In survey statistical data, multiple response labels may be recorded in a single column when multiple responses are allowed to a question.
In analyzing such data, you may want to store multiple responses in separate columns, necessitating string splitting.
Run the following code as a sample.
smp <- data.frame(
x = c("1,2,3", "2,5,9", "1,5", "2,7,8,9,10")
)
smp
#> x
#> 1 1,2,3
#> 2 2,5,9
#> 3 1,5
#> 4 2,7,8,9,10
Created on 2023-01-21 with reprex v2.0.2
In this data, each row represents the responses of a different respondent, and the analyst knows how many choices there are in total, but does not know which or how many responses will be selected.

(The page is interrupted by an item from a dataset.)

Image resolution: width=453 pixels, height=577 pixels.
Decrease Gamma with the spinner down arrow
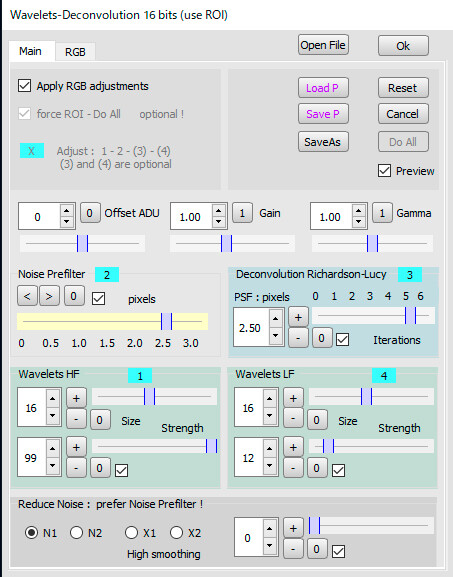pos(358,222)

The result of dividing this appropriately should look like this
out <- data.frame(
d_1 = c(1,NA,1,NA),
d_2 = c(2,2,NA,2),
d_3 = c(3,NA,NA,NA),
d_4 = c(NA,NA,NA,NA),
d_5 = c(NA,5,5,NA),
d_6 = c(NA,NA,NA,NA),
d_7 = c(NA,NA,NA,7),
d_8 = c(NA,NA,NA,8),
d_9 = c(NA,9,NA,9),
d_10 = c(NA,NA,NA,10)
)
out
#> d_1 d_2 d_3 d_4 d_5 d_6 d_7 d_8 d_9 d_10
#> 1 1 2 3 NA NA NA NA NA NA NA
#> 2 NA 2 NA NA 5 NA NA NA 9 NA
#> 3 1 NA NA NA 5 NA NA NA NA NA
#> 4 NA 2 NA NA NA NA 7 8 9 10
Created on 2023-01-21 with reprex v2.0.2
Is there a good way to arrange the data into this form?
CodePudding user response:
This not elegant function can give the expected result to you.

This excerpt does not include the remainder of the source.